■ 선택 발췌문:
NLTK에서는 corpus_bleu함수를 통해서 다수의 sentences (such as, a paragraph, or a document) 도 지원을 합니다.

English

from nltk.translate.bleu_score import corpus_bleu

reference = [[['this', 'is', 'a', 'test'], ['this', 'is', 'test']]]
candidate = [['this', 'is', 'a', 'test']]
bleu = corpus_bleu(reference, candidate)

print(f'reference: {reference}')
print(f'candidate: {candidate}')
print('BLEU:', bleu)

reference: [[['this', 'is', 'a', 'test'], ['this', 'is', 'test']]]
candidate: [['this', 'is', 'a', 'test']]
BLEU: 1.0

Korean

from konlpy.tag import Mecab
from nltk.translate.bleu_score import corpus_bleu

mecab = Mecab()

reference = ['어제 스테이크를 먹었다', '어제 스테이크 먹었다']
reference = [[mecab.morphs(s) for s in reference]]
candidate = [mecab.morphs('어제 스테이크를 먹었다')]

print(f'reference: {reference}')
print('candidate:', candidate)
print('BLEU:', corpus_bleu(reference, candidate))

reference: [[['어제', '스테이크', '를', '먹', '었', '다'], 
             ['어제', '스테이크', '먹', '었', '다']]]
candidate: [['어제', '스테이크', '를', '먹', '었', '다']]
BLEU: 1.0

N-Gram BLEU Score

Individual N-Gram Scores

특정 n-gram에 대해서 weights값의 조정을 통해서 계산을 할 수 있습니다.
위에서 본, sentence_bleu, corpus_bleu 모두 지원이 됩니다.

■ 기록 데이터:
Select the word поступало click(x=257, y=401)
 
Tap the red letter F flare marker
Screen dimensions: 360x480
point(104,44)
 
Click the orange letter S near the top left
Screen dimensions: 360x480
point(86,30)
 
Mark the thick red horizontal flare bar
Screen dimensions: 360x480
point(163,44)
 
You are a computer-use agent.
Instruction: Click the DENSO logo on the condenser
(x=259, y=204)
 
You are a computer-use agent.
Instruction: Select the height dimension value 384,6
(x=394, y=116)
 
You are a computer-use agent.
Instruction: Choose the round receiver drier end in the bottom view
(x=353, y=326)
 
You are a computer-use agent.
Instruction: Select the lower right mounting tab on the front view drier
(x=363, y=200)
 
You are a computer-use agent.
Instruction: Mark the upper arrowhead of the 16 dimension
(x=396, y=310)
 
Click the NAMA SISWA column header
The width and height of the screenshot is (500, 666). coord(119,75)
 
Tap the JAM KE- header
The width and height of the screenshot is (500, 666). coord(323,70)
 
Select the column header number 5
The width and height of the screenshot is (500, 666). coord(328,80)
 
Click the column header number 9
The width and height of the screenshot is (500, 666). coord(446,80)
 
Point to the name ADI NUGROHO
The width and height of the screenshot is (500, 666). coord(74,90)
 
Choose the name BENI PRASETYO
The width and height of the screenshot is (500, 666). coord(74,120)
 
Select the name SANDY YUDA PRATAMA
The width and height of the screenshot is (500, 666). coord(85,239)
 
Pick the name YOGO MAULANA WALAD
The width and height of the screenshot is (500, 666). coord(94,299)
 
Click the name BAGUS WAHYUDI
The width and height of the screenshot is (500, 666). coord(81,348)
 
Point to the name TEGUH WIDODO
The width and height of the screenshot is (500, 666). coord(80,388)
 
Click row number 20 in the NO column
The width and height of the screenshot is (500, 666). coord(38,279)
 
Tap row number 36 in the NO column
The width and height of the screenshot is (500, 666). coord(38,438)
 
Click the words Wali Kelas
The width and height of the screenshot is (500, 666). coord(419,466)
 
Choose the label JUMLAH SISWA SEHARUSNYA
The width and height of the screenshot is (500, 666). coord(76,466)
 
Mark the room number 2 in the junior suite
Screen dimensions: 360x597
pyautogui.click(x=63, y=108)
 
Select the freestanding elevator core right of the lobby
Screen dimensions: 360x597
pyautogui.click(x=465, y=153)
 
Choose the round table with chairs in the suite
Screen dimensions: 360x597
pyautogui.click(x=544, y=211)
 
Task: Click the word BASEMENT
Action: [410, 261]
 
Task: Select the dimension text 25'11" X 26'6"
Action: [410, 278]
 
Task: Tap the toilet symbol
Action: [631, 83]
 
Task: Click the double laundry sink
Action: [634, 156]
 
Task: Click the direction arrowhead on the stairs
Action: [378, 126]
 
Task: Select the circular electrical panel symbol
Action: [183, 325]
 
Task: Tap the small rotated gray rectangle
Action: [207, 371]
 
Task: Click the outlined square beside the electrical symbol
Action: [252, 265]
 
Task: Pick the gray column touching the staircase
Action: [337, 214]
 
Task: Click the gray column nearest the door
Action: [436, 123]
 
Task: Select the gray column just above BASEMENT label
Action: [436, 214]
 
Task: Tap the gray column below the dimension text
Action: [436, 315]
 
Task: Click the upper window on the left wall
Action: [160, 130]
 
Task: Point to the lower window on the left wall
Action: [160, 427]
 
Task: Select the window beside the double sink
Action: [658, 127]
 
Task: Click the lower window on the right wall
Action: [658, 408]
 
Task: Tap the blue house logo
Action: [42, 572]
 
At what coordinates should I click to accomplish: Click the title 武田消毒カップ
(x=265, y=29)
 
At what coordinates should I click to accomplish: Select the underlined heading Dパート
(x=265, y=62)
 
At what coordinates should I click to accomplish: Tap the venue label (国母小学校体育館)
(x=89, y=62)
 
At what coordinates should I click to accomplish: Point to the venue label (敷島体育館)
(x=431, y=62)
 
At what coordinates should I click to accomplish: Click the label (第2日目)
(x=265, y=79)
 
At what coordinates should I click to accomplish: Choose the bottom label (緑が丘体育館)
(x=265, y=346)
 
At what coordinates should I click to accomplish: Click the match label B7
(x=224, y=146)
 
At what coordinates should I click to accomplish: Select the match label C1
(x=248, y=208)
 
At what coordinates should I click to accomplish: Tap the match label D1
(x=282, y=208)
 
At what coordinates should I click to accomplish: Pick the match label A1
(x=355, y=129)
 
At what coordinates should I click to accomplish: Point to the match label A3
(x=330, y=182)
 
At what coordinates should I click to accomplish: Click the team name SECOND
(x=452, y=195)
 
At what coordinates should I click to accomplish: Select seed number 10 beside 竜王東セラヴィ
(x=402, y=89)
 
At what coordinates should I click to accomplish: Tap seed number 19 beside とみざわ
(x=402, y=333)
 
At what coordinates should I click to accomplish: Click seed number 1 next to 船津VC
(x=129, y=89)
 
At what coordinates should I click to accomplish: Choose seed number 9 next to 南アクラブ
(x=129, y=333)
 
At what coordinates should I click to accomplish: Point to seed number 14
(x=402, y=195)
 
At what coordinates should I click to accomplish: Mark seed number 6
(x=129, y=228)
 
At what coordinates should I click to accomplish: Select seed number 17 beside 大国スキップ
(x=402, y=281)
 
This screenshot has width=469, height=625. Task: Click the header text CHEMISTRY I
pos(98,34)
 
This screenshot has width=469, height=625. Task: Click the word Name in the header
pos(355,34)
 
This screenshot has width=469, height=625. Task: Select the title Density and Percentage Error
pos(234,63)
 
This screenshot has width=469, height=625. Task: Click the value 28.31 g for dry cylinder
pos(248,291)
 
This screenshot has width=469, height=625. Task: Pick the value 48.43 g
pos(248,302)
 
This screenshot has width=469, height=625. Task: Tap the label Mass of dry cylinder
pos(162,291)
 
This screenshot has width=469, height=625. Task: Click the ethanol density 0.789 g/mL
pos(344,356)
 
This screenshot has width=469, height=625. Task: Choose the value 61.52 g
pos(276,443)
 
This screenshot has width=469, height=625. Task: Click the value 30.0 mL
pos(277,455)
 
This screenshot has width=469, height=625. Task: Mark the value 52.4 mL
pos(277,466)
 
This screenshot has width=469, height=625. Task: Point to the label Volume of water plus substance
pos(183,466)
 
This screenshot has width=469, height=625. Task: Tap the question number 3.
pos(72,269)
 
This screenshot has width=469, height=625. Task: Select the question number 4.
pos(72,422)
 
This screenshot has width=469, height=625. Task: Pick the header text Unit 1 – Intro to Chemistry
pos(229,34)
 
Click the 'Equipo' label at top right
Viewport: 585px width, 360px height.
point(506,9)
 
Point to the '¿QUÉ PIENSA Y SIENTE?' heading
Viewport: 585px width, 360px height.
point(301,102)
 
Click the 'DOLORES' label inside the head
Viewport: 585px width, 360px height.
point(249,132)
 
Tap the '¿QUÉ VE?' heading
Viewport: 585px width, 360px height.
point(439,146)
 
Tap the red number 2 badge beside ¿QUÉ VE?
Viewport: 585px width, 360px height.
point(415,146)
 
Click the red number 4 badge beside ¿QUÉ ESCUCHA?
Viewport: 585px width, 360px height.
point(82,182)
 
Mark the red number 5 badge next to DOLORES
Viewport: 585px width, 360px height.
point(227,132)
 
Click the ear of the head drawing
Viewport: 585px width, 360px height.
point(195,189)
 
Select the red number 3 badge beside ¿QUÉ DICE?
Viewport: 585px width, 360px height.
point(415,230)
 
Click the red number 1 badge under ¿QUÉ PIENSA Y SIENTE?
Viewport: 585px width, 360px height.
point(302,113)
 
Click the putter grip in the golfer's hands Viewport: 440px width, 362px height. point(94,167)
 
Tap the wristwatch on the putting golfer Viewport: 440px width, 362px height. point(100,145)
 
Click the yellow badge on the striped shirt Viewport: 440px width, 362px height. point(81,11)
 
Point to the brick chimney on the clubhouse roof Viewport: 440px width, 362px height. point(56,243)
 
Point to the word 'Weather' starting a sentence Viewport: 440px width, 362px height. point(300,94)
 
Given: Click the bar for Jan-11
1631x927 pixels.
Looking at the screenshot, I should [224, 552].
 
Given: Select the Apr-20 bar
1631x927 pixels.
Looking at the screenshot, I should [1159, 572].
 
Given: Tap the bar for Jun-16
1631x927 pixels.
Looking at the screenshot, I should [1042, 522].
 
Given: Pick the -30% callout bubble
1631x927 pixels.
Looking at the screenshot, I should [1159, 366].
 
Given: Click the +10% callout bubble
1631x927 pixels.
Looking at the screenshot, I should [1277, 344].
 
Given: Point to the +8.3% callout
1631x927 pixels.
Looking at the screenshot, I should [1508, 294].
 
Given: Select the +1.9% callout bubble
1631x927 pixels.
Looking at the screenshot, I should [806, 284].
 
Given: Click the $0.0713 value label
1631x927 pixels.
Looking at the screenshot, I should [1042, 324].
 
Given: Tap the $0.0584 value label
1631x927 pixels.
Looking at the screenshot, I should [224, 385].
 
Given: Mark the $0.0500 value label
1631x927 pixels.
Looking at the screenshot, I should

■ 과제 목표: BLEU 점수 발췌문에서 "from konlpy.tag import"로 시작해 "print('candidate:', candidate)"까지 이어지는 부분을 한 글자도 바꾸지 말고 옮겨 적으세요. 이 데이터는 발췌문과 다른 출처에서 가져왔습니다.

■ 작성 답안:
from konlpy.tag import Mecab
from nltk.translate.bleu_score import corpus_bleu

mecab = Mecab()

reference = ['어제 스테이크를 먹었다', '어제 스테이크 먹었다']
reference = [[mecab.morphs(s) for s in reference]]
candidate = [mecab.morphs('어제 스테이크를 먹었다')]

print(f'reference: {reference}')
print('candidate:', candidate)